Email plugins@ongravy.comFAQ
How do I distribute a plugin?
Today: send the source + manifest to plugins@ongravy.com. We review for security and behaviour, then load it as a first-party module. The Q2 2027 marketplace will let CAs and ISVs upload directly.
What does the review process look like?
We check the manifest (permissions match behaviour), read the entrypoint for unsafe patterns, run our sandbox harness, and pilot the plugin on a sandbox business for one week. Most reviews close in 5 business days.
What can I charge for a plugin?
Anything. Today commercials are bilateral — you set the price, we collect via OnGravy billing and take a 15% platform fee. The marketplace will introduce a self-serve pricing surface.
How does the lifecycle work?
Plugins are versioned (SemVer). A new version is reviewed before it goes live. Businesses can pin to a specific version; admins see a "1 update available" badge in the plugin manager.

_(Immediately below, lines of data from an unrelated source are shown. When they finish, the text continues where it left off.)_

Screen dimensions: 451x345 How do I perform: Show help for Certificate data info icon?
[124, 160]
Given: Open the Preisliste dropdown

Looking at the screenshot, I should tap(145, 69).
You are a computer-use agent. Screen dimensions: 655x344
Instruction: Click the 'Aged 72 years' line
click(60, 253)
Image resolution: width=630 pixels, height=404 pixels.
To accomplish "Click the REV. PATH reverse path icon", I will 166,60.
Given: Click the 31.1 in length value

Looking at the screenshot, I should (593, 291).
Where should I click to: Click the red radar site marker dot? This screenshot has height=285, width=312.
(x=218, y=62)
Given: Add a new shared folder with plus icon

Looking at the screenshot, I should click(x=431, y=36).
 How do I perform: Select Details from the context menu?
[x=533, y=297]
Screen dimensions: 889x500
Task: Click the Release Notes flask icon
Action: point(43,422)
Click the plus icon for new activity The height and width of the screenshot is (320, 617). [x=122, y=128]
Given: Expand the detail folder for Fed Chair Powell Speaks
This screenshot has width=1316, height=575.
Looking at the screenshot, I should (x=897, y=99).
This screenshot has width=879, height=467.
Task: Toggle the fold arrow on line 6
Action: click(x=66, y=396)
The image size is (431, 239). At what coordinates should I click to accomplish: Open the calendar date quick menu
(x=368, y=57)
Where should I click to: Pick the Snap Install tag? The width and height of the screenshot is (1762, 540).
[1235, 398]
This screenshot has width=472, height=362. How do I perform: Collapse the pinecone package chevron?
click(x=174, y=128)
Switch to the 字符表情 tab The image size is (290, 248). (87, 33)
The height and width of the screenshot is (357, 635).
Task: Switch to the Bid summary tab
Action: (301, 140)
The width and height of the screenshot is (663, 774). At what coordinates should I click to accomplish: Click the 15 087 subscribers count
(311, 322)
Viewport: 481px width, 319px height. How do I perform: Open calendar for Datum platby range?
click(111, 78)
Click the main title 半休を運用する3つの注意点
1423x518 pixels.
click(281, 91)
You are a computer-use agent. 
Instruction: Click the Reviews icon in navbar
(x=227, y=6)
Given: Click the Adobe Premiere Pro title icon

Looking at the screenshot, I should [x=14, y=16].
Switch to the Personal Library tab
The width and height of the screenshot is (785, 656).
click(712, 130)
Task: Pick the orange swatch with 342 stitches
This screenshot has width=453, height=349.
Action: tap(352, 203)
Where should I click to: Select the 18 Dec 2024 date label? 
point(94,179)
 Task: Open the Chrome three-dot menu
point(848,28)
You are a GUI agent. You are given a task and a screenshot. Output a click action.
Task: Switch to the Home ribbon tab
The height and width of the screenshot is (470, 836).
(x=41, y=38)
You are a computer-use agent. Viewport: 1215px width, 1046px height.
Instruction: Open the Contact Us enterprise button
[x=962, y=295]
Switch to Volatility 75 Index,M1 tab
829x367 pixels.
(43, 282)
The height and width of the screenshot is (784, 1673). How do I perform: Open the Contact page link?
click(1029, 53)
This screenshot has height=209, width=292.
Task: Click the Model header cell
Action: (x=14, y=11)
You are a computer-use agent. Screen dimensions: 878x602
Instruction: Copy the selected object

Can plugins make my data leave OnGravy?
Only if you grant send:webhook. Every outbound call is logged to your audit trail with the URL, payload shape, and timestamp. Admins can revoke send:webhook at any time without uninstalling the plugin.
What languages can I write plugins in?
TypeScript today. The entrypoint is an async function that receives a sandbox context. A WASM runtime is on the roadmap for sandboxed third-party code.
Can a plugin block a voucher from saving?
Not yet — write:vouchers only appends tags. A blocking validator surface (with side_effect:block_save semantics) ships in plugin API v2, mid-2026.